People with two copies of the gene variant APOE4 are almost certain to get Alzheimer’s, say researchers, who proposed a framework under which such patients could be diagnosed years before symptoms.

A colorized C.T. scan showing a cross-section of a person's brain with Alzheimer's disease. The colors are red, green and yellow.

By Pam Belluck

Scientists are proposing a new way of understanding the genetics of Alzheimer’s that would mean that up to a fifth of patients would be considered to have a genetically caused form of the disease.

Currently, the vast majority of Alzheimer’s cases do not have a clearly identified cause. The new designation, proposed in a study published Monday, could broaden the scope of efforts to develop treatments, including gene therapy, and affect the design of clinical trials.

It could also mean that hundreds of thousands of people in the United States alone could, if they chose, receive a diagnosis of Alzheimer’s before developing any symptoms of cognitive decline, although there currently are no treatments for people at that stage.

The new classification would make this type of Alzheimer’s one of the most common genetic disorders in the world, medical experts said.

“This reconceptualization that we’re proposing affects not a small minority of people,” said Dr. Juan Fortea, an author of the study and the director of the Sant Pau Memory Unit in Barcelona, Spain. “Sometimes we say that we don’t know the cause of Alzheimer’s disease,” but, he said, this would mean that about 15 to 20 percent of cases “can be tracked back to a cause, and the cause is in the genes.”

The idea involves a gene variant called APOE4. Scientists have long known that inheriting one copy of the variant increases the risk of developing Alzheimer’s, and that people with two copies, inherited from each parent, have vastly increased risk.

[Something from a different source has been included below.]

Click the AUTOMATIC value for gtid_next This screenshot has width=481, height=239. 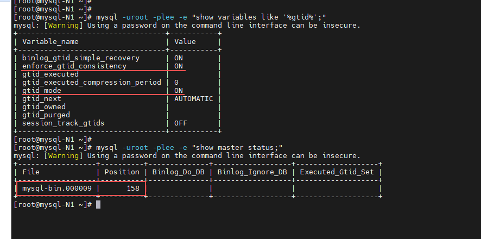pyautogui.click(x=194, y=99)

The new study , published in the journal Nature Medicine, analyzed data from over 500 people with two copies of APOE4, a significantly larger pool than in previous studies. The researchers found that almost all of those patients developed the biological pathology of Alzheimer’s, and the authors say that two copies of APOE4 should now be considered a cause of Alzheimer’s — not simply a risk factor.

The patients also developed Alzheimer’s pathology relatively young, the study found. By age 55, over 95 percent had biological markers associated with the disease. By 65, almost all had abnormal levels of a protein called amyloid that forms plaques in the brain, a hallmark of Alzheimer’s. And many started developing symptoms of cognitive decline at age 65, younger than most people without the APOE4 variant.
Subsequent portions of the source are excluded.